### TASK STATEMENT
Whatever lies between the line with "Click the currency exchange icon beside USD" and the end of the data, both included, must be copied exactly and without pictures.

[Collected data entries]
****************
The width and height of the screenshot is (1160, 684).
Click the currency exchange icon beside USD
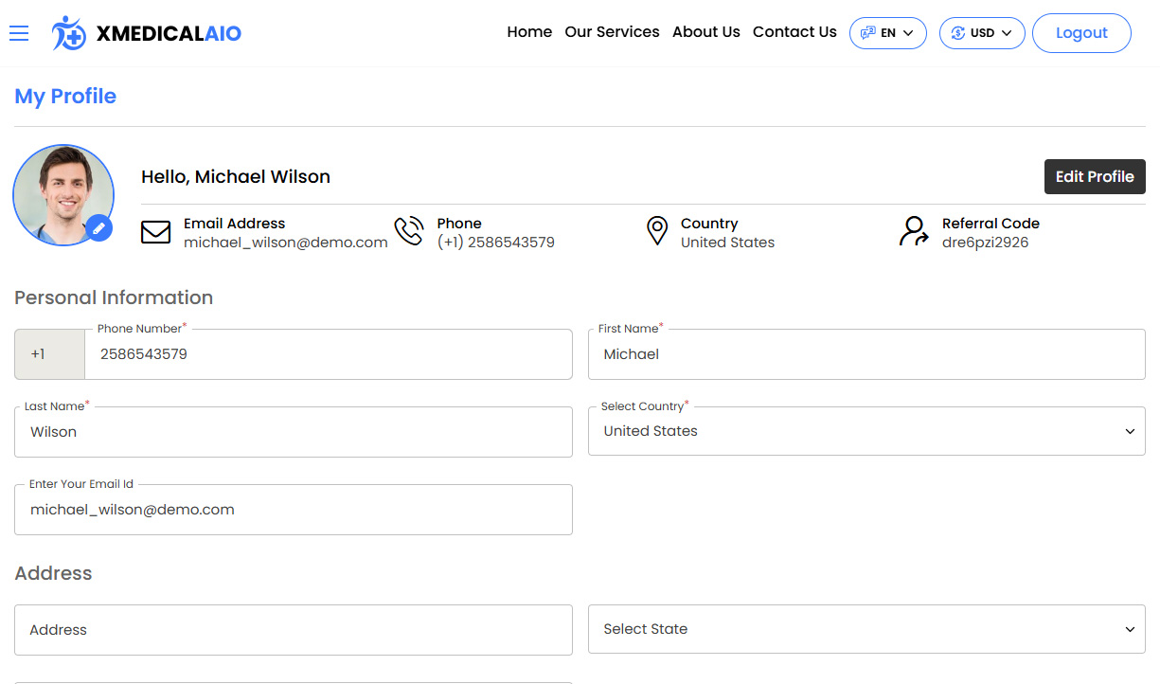tap(959, 32)
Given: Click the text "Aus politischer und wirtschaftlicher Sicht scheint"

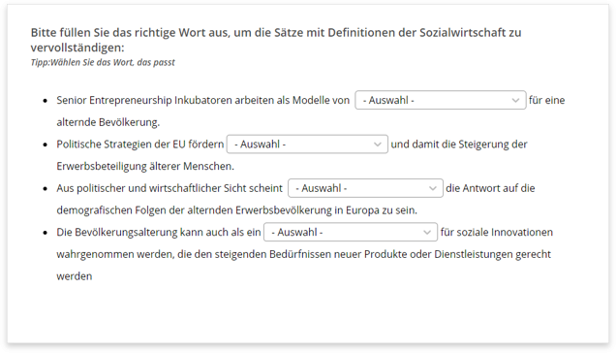Looking at the screenshot, I should (169, 188).
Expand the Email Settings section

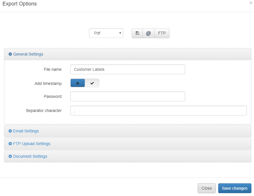[26, 131]
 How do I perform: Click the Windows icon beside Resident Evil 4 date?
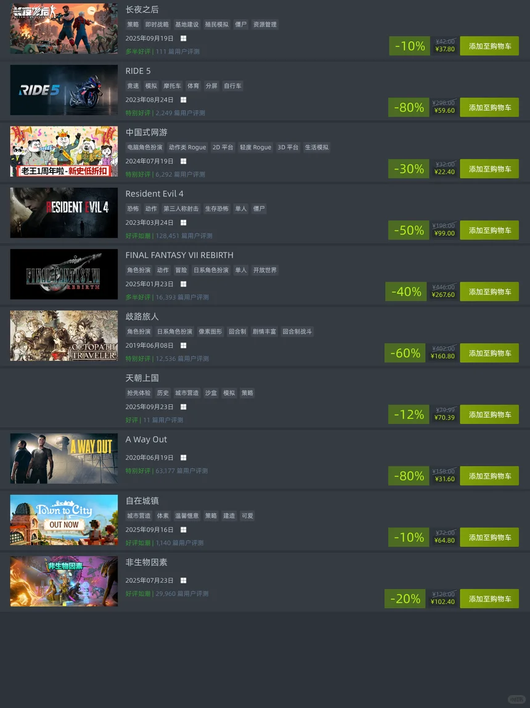click(x=183, y=222)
****************
### ANSWER
Click the currency exchange icon beside USD
tap(959, 32)
Given: Click the text "Aus politischer und wirtschaftlicher Sicht scheint"

Looking at the screenshot, I should (169, 188).
Expand the Email Settings section

[26, 131]
 How do I perform: Click the Windows icon beside Resident Evil 4 date?
click(x=183, y=222)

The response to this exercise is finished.